These values are incremented each time there’s an OrderManager.WaitingCompletion event in the Event Bus.
We’ll now use a Lambda function to simulate a large number of orders and see how SQS can act as a buffer for event processing during traffic spikes.
These events will be matched with the WaitingCompletion rule and sent to the MetricsQueue.
Before you run the load test, let’s look at how Lambda will process messages off the queue.
Each invocation of the Lambda function will process the events in batches of up to 10 records or windows of 30 seconds. Reserved Concurrency defines how many concurrent Lambda executions would read messages off the queue, the default is up to 1000 concurrent executions at any given time. By using Reserved Concurrency, we’re saying there should only be 1 concurrent execution of this specific Lambda function.
You can customize the ReservedConcurrentExecutions, BatchSize, and MaximumBatchingWindowInSeconds values to adjust how many records are processed at any given time, our current configuration means we’ll process up to 10 records per Lambda execution.
You can check the serverless-order-metrics table items to see the metrics as they’re updated during the load test. You’ll see four metrics; counts for each item type and a total order count.
Navigate to the Lambda console and search for the EventsLoadTest Lambda function
Invoke the EventsLoadTest Lambda function to simulate OrderManager.WaitingCompletion events in the Event Bus by clicking on the orange Test button.
You will be prompted to create a test event.
For the Event Name, enter Test
For the Event JSON, you can use the default value.
Click Save, then click on the orange Test button again to execute the load test.
Viewing Load Test Results:
Open up the PublishMetrics Lambda function and navigate to the Monitoring tab. Expand the PublishMetrics function Invocations graph and select “Maximum” instead of “Sum”. You’ll see only 1 concurrent execution during the load test. Instead of scaling to process all the messages in the SQS Queue, Reserved Concurrency limited the function to only 1 concurrent execution.
Check the serverlesspresso-metrics-table table items.
You’ll see around around 500 total orders were simulated during the load test.
Open up theserverlesspresso-metrics-table DynamoDB table and navigate to the Monitor tab. Expand the Write usage graph and select “Maximum” instead of “Sum”. The Red line represents the provisioned capacity for the table whereas the blue line represents how many WCU’s were consumed by the PublishMetrics function. Without the Reserved Concurrency configuration and SQS queue in place, the Lambda function would’ve scaled to many concurrent executions, consumed all of the Provisioned Write Capacity, and been throttled by the DynamoDB table as it tried to insert metrics.

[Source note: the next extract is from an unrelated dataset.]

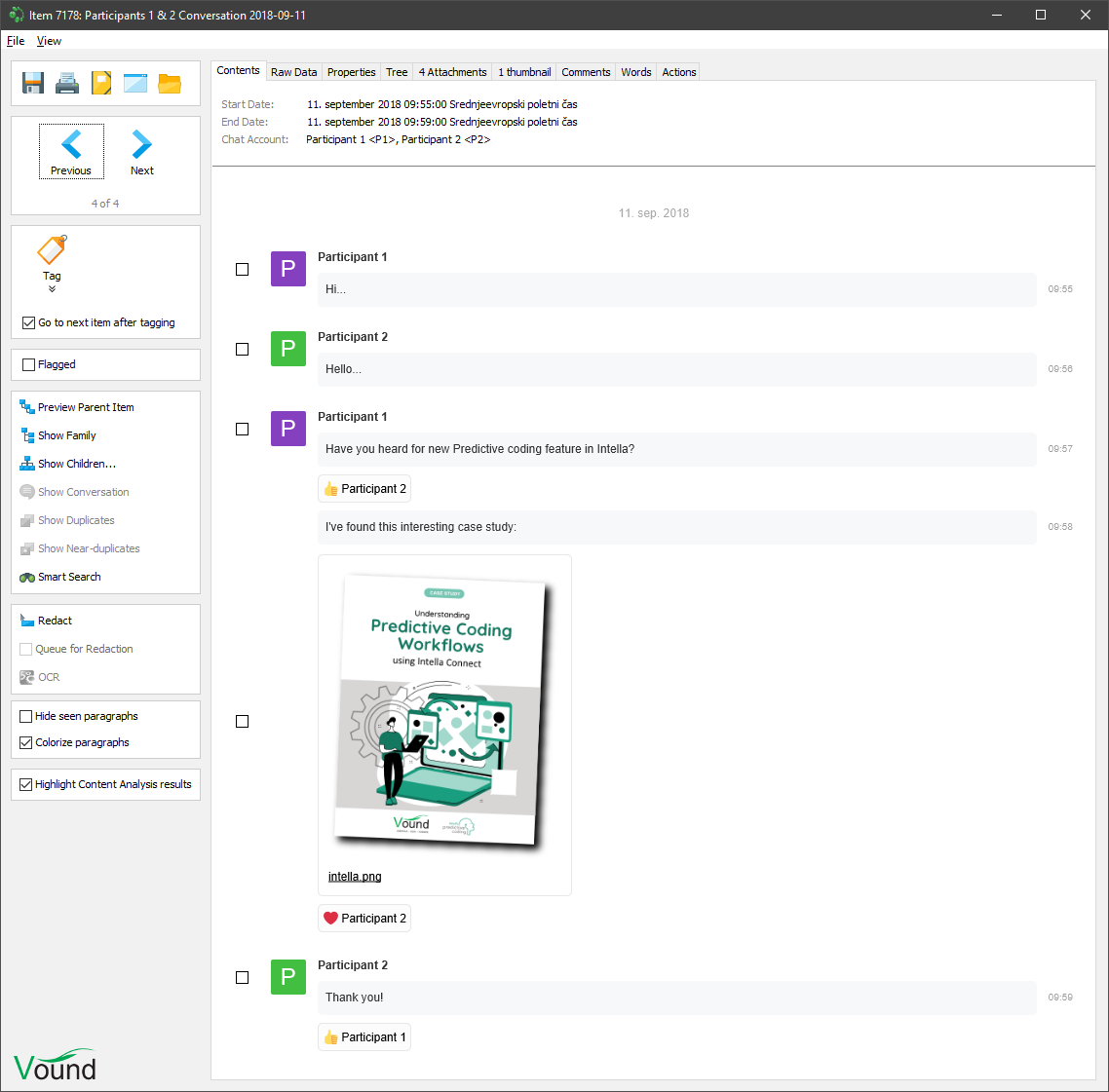Uncheck Go to next item after tagging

We were able to provide business metrics for the investors by setting up a new rule and microservice without needing to modify the existing application stack.
Using SQS as a buffer between the Event Bus and Lambda prevents database throttling when updating downstream systems like DynamoDB.
Using Cloudwatch metrics to assess the performance of your event driven design can help identify weak points in your architecture.